La démarche, la mimique, la gesticulation ainsi que les moindres mouvements de ces acteurs révèlent une profonde connaissance de la psychologie et du comportement de la femme. Il n’y a rien de vulgaire ou d’équivoque, aucune concession à ce qui pourrait flatter le goût d’un public populaire. Jouer un tel rôle exige une habileté qui est un véritable banc d’essai pour l’acteur. Kudumaloor Karunakaran Nayar, le Mei Lan Fang indien, restera dans l’histoire du Kathakali comme un des plus grands créateurs de personnages féminins.
Un autre fait particulier du jeu est constitué par les Kalasam, interludes dansés par l’acteur au cours de l’histoire à la fin de chaque strophe chantée. Ils ont pour fonction de détendre le public et de montrer l’agilité de l’acteur. Mais on peut, en réalité, parler ici d’un effet de distanciation. L’histoire s’arrête brusquement et l’acteur, qui peut être était en train de jouer un rôle de vieillard, exécute une danse rapide et vigoureuse.

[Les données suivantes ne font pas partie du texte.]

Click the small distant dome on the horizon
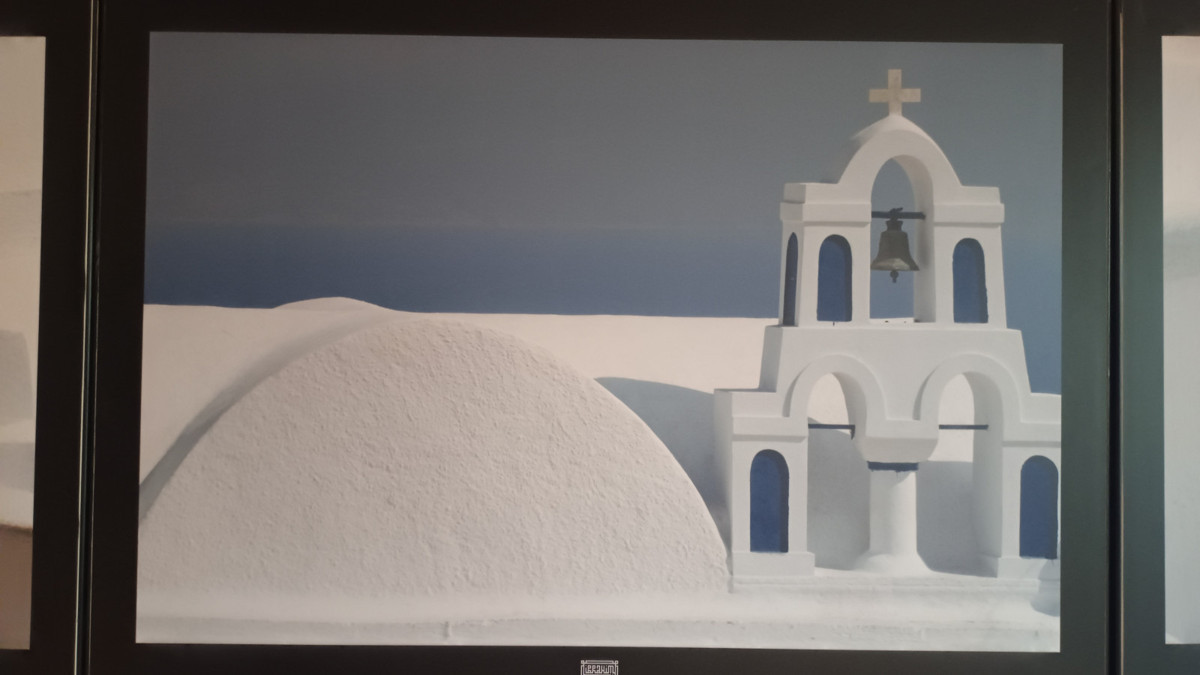The width and height of the screenshot is (1200, 675). tap(330, 304)
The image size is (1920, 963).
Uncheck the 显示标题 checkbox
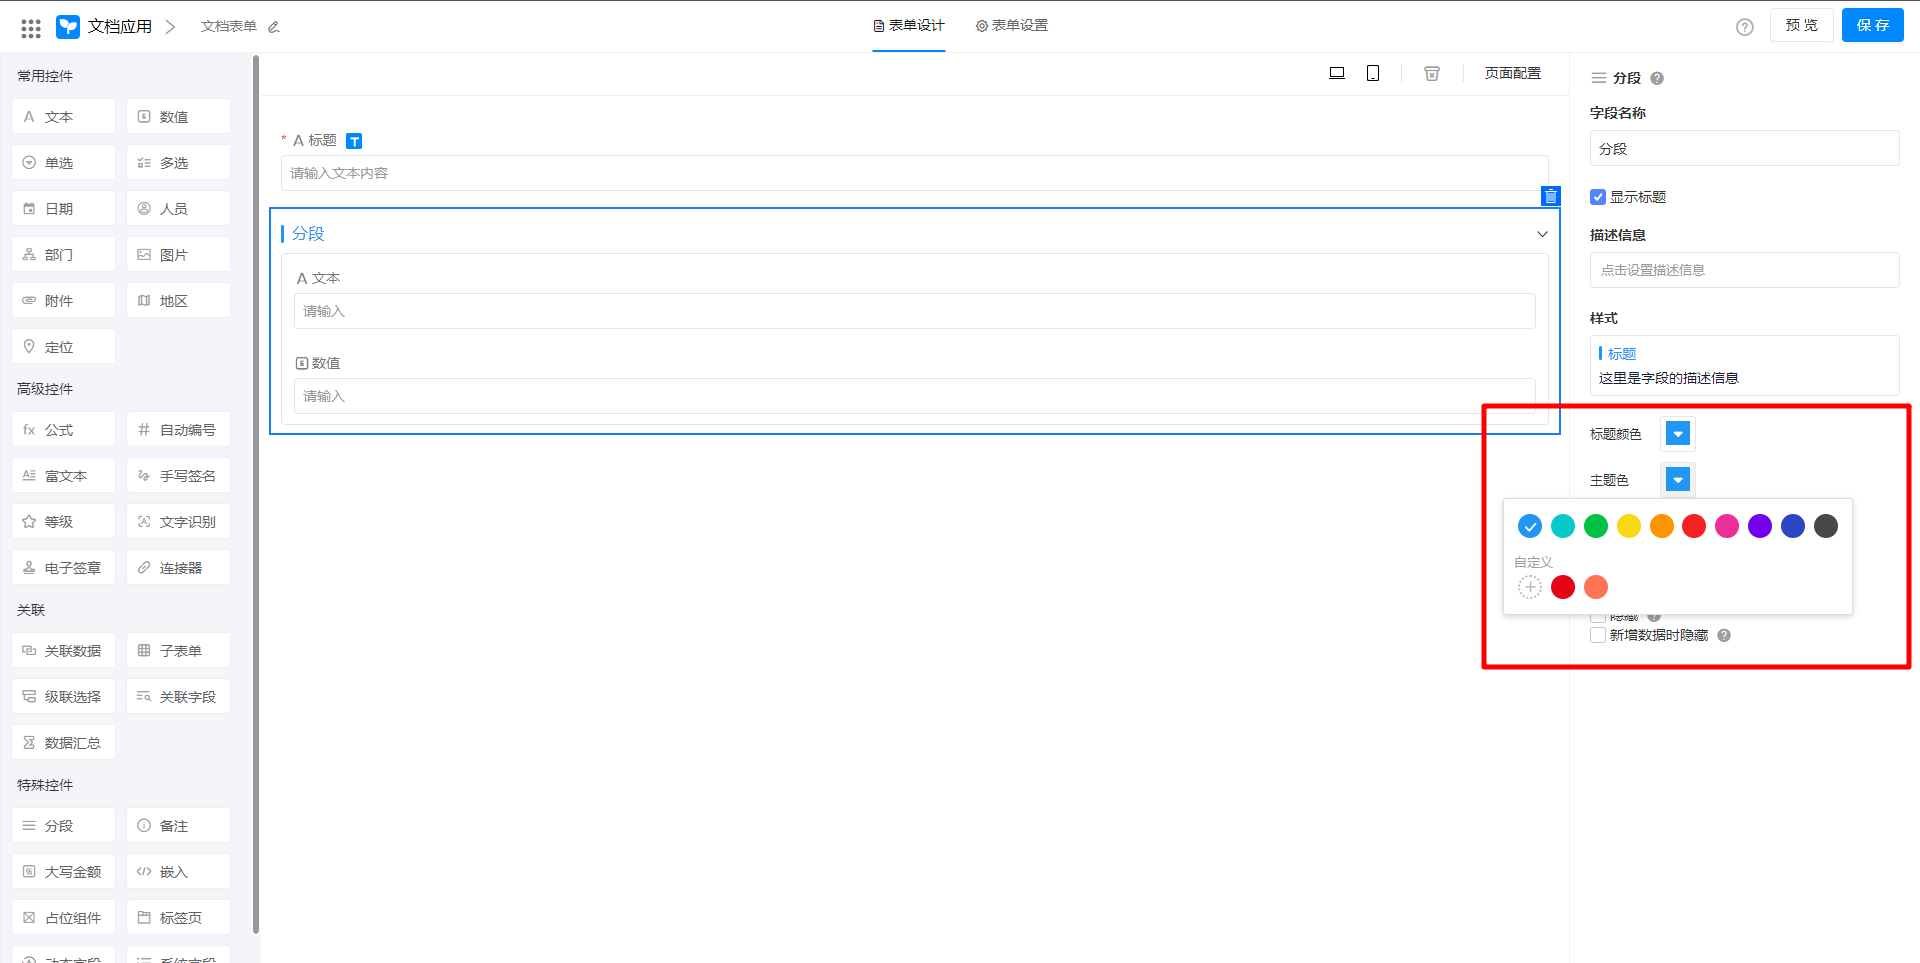coord(1598,197)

Le Kalasam dure à peine quelques minutes, après quoi l’acteur reprend le fil du jeu interrompu.
Un autre trait, que l’on pourrait considérer aussi comme un effet de distanciation, est l’attitude de l’acteur à la fin d’un « solo ». Tandis que son collègue prend la relève et continue l’action scénique, l’acteur s’assoit sur l’escabeau qui se trouve sur la scène, il se relaxe et se comporte comme s’il était dans son vestiaire en pleine solitude : il retouche son maquillage, fixe plus solidement sa couronne, met en ordre les nombreux ornements qui garnissent son costume.
Dès que sa présence est requise pour le développement de l’action, il se lève, une métamorphose soudaine s’accomplit devant les yeux des spectateurs, et de nouveau l’acteur retrouve la « forme » surnaturelle qu’il venait de quitter.
Tous ces moyens complexes d’expression de l’acteur Kathakali se fondent dans un jeu qui aboutit à sa déshumanisation, si par humain on entend le naturel, l’habituel de la vie quotidienne. La stylisation, la contrefaçon, l’« artificialité », si l’on veut, sont le tamis par lequel s’égrène la réalité surnaturelle de la pièce.
La valeur rituelle du spectacle favorise l’engagement psychologique des spectateurs et des acteurs.
La contribution de la musique est prépondérante. Ce fond sonore qui accompagne, syncope et rythme l’action scénique, est aussi un stimulant psychique, une arme de frappe, une espèce de chantage. Le spectateur se laisse glisser dans le « temps magique » du spectacle, il se donne à un courant qui, en le ravissant au monde des phénomènes, le transporte dans les régions surnaturelles où Dieux et Démons s’affrontent en une lutte qui est l’archétype même de notre aventure humaine.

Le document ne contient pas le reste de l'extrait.